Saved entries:
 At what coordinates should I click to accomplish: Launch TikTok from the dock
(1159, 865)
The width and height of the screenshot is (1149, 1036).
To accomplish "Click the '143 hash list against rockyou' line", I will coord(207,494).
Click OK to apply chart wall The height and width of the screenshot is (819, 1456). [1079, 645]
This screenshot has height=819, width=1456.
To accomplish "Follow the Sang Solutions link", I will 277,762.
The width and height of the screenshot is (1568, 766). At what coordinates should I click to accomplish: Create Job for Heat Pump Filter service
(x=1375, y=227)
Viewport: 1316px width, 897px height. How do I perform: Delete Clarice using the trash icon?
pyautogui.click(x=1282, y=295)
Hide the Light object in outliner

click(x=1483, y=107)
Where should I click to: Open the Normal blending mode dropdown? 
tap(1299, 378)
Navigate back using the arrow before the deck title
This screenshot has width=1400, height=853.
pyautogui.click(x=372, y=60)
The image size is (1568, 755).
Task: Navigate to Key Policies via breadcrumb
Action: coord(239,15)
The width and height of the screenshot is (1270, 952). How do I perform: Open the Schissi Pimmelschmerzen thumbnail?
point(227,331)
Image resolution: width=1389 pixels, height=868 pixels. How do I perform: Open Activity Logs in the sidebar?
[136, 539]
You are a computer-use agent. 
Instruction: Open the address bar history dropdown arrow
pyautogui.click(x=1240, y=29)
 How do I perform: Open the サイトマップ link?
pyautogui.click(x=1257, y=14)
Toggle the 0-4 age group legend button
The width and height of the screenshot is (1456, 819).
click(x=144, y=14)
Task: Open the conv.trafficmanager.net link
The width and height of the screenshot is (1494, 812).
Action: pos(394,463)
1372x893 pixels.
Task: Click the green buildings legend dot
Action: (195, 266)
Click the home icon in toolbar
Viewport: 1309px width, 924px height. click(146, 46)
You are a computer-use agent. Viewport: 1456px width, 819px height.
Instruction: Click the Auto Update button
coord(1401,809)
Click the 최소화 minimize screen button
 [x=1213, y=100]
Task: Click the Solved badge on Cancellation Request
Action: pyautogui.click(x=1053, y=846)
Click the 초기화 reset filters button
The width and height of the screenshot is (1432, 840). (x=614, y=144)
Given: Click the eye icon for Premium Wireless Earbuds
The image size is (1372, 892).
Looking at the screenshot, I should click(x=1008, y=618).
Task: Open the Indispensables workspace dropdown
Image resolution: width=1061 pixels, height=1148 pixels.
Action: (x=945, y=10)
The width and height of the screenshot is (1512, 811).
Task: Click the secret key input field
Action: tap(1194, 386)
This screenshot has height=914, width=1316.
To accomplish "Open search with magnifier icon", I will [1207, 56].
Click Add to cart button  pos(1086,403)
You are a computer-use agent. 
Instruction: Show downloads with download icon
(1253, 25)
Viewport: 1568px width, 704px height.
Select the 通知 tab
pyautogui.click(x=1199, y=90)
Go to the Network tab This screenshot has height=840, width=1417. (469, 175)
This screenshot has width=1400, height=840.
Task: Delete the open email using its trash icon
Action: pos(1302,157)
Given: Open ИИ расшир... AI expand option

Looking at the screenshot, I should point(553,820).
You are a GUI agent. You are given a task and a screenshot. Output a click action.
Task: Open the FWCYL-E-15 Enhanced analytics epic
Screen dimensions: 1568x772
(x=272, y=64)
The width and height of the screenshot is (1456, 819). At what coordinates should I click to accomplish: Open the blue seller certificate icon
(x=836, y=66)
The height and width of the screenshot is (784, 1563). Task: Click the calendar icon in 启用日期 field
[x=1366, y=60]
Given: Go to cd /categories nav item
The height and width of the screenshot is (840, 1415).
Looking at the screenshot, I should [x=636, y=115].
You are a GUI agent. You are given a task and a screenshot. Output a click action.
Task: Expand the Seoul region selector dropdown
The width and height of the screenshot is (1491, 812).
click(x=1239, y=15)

# [Directions]
Your reply must be the entries above, returned word for word.

# [Answer area]
 At what coordinates should I click to accomplish: Launch TikTok from the dock
(1159, 865)
The width and height of the screenshot is (1149, 1036).
To accomplish "Click the '143 hash list against rockyou' line", I will coord(207,494).
Click OK to apply chart wall The height and width of the screenshot is (819, 1456). [1079, 645]
This screenshot has height=819, width=1456.
To accomplish "Follow the Sang Solutions link", I will 277,762.
The width and height of the screenshot is (1568, 766). At what coordinates should I click to accomplish: Create Job for Heat Pump Filter service
(x=1375, y=227)
Viewport: 1316px width, 897px height. How do I perform: Delete Clarice using the trash icon?
pyautogui.click(x=1282, y=295)
Hide the Light object in outliner

click(x=1483, y=107)
Where should I click to: Open the Normal blending mode dropdown? 
tap(1299, 378)
Navigate back using the arrow before the deck title
This screenshot has width=1400, height=853.
pyautogui.click(x=372, y=60)
The image size is (1568, 755).
Task: Navigate to Key Policies via breadcrumb
Action: coord(239,15)
The width and height of the screenshot is (1270, 952). How do I perform: Open the Schissi Pimmelschmerzen thumbnail?
point(227,331)
Image resolution: width=1389 pixels, height=868 pixels. How do I perform: Open Activity Logs in the sidebar?
[136, 539]
You are a computer-use agent. 
Instruction: Open the address bar history dropdown arrow
pyautogui.click(x=1240, y=29)
 How do I perform: Open the サイトマップ link?
pyautogui.click(x=1257, y=14)
Toggle the 0-4 age group legend button
The width and height of the screenshot is (1456, 819).
click(x=144, y=14)
Task: Open the conv.trafficmanager.net link
The width and height of the screenshot is (1494, 812).
Action: pos(394,463)
1372x893 pixels.
Task: Click the green buildings legend dot
Action: (195, 266)
Click the home icon in toolbar
Viewport: 1309px width, 924px height. click(146, 46)
You are a computer-use agent. Viewport: 1456px width, 819px height.
Instruction: Click the Auto Update button
coord(1401,809)
Click the 최소화 minimize screen button
 [x=1213, y=100]
Task: Click the Solved badge on Cancellation Request
Action: pyautogui.click(x=1053, y=846)
Click the 초기화 reset filters button
The width and height of the screenshot is (1432, 840). (x=614, y=144)
Given: Click the eye icon for Premium Wireless Earbuds
The image size is (1372, 892).
Looking at the screenshot, I should click(x=1008, y=618).
Task: Open the Indispensables workspace dropdown
Image resolution: width=1061 pixels, height=1148 pixels.
Action: (x=945, y=10)
The width and height of the screenshot is (1512, 811).
Task: Click the secret key input field
Action: tap(1194, 386)
This screenshot has height=914, width=1316.
To accomplish "Open search with magnifier icon", I will [1207, 56].
Click Add to cart button  pos(1086,403)
You are a computer-use agent. 
Instruction: Show downloads with download icon
(1253, 25)
Viewport: 1568px width, 704px height.
Select the 通知 tab
pyautogui.click(x=1199, y=90)
Go to the Network tab This screenshot has height=840, width=1417. (469, 175)
This screenshot has width=1400, height=840.
Task: Delete the open email using its trash icon
Action: pos(1302,157)
Given: Open ИИ расшир... AI expand option

Looking at the screenshot, I should point(553,820).
You are a GUI agent. You are given a task and a screenshot. Output a click action.
Task: Open the FWCYL-E-15 Enhanced analytics epic
Screen dimensions: 1568x772
(x=272, y=64)
The width and height of the screenshot is (1456, 819). At what coordinates should I click to accomplish: Open the blue seller certificate icon
(x=836, y=66)
The height and width of the screenshot is (784, 1563). Task: Click the calendar icon in 启用日期 field
[x=1366, y=60]
Given: Go to cd /categories nav item
The height and width of the screenshot is (840, 1415).
Looking at the screenshot, I should [x=636, y=115].
You are a GUI agent. You are given a task and a screenshot. Output a click action.
Task: Expand the Seoul region selector dropdown
The width and height of the screenshot is (1491, 812).
click(x=1239, y=15)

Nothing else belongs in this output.